■ Exercises ■
1. Return the passage of the gaze-point detection text from "Step S1002: in" to "the terminal device.", copied word for word.
2. Write the next part of the gaze-point detection text, starting immediately after its final sentence.

■ Excerpted text ■
::::::::

Step S1001: obtaining an ambient image and detect a facial area in the ambient image.

Step S1002: in response to the facial area being detected, determining the position of the gaze point according to a facial image corresponding to the facial area.

Step S1003: in response to the facial area not being detected, determining that the gaze point is located outside the screen area of the terminal device.

For example, the first terminal device is configured with a camera unit, for example, a camera module, to collect an ambient image through the camera unit, and to detect a facial area in the ambient image, in a possible case, if the ambient brightness is relatively dark, a facial image (that is, a face) may not be able to be recognized in the captured ambient image, and at this time, because a facial area of the user cannot be further determined, the default gaze point is located outside the screen area of the first terminal device. In another possible case, if the ambient brightness is sufficient, the first terminal device may recognize the facial area through the captured ambient image, and further perform image processing according to the facial image corresponding to the facial area to identify a binocular (pupil) position of the user, and further determine a position of the gaze point according to a relationship between the binocular position and the surrounding environment (determined by the ambient image). Specific methods for identifying the facial area from the ambient image, and specific methods for determining the position of the gaze point according to the facial image corresponding to the facial area may be implemented using a pre-trained neural network, and details are not described herein.

::::::::

■ Given entries ■
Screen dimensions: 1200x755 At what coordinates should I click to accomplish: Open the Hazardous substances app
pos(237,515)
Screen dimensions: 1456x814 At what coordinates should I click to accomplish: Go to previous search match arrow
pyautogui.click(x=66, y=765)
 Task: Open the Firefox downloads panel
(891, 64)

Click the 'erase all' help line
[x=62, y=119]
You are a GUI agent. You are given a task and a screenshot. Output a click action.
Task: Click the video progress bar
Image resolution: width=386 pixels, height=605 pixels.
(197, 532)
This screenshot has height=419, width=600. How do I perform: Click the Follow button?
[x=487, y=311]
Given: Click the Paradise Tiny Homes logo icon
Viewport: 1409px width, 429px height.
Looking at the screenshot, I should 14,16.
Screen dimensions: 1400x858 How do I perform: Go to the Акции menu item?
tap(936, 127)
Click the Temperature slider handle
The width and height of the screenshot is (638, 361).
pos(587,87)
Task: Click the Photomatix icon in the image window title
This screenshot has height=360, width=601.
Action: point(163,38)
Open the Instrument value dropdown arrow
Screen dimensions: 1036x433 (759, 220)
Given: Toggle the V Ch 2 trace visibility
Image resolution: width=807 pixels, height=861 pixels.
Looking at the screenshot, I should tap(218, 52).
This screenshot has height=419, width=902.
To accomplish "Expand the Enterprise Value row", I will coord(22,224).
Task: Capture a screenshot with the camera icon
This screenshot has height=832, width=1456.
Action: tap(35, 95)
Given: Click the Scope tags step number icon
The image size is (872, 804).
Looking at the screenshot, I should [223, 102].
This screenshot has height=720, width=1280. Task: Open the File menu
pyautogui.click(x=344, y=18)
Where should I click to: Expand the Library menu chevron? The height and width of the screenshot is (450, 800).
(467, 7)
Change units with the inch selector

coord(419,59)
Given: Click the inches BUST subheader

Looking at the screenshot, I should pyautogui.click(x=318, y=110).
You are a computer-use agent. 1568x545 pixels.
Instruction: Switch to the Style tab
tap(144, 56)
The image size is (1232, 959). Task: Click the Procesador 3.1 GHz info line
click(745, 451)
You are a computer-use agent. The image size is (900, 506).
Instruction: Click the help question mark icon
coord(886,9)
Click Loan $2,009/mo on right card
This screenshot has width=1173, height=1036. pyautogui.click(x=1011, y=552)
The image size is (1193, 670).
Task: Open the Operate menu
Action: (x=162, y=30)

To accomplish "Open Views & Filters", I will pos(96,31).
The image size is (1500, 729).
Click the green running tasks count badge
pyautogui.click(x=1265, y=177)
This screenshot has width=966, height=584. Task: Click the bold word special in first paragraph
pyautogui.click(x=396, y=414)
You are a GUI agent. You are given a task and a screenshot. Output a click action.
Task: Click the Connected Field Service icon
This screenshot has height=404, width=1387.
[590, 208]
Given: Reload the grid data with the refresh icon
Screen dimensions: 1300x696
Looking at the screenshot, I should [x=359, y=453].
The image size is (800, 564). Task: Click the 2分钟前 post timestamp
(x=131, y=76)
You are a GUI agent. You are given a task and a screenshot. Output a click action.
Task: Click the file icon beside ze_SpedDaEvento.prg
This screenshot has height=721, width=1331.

::::::::

■ Answers for the tasks ■
1.
Step S1002: in response to the facial area being detected, determining the position of the gaze point according to a facial image corresponding to the facial area.

Step S1003: in response to the facial area not being detected, determining that the gaze point is located outside the screen area of the terminal device.

2.
Step S103: performing video shooting according to the first exposure parameter to obtain a target video for the video call.

For example, after obtaining the first exposure parameter, the video shooting is performed based on the first exposure parameter, to obtain the target video for the video call, for example, after the target video is sent to the server, the video data sending process corresponding to the specific application such as video conference and video livestreaming is completed. After the screen is enabled, the environment brightness of the environment in which the first terminal device is located is improved, so that the brightness of the target video shot may be directly improved, meanwhile, based on the first exposure parameter set at the high ambient brightness (the first ambient brightness), the resolution of the target video shot may be more effectively improved compared with the initial exposure parameter configured at the previous low brightness, and jamming and noise are reduced, so that the quality of the generated target video image is generally improved.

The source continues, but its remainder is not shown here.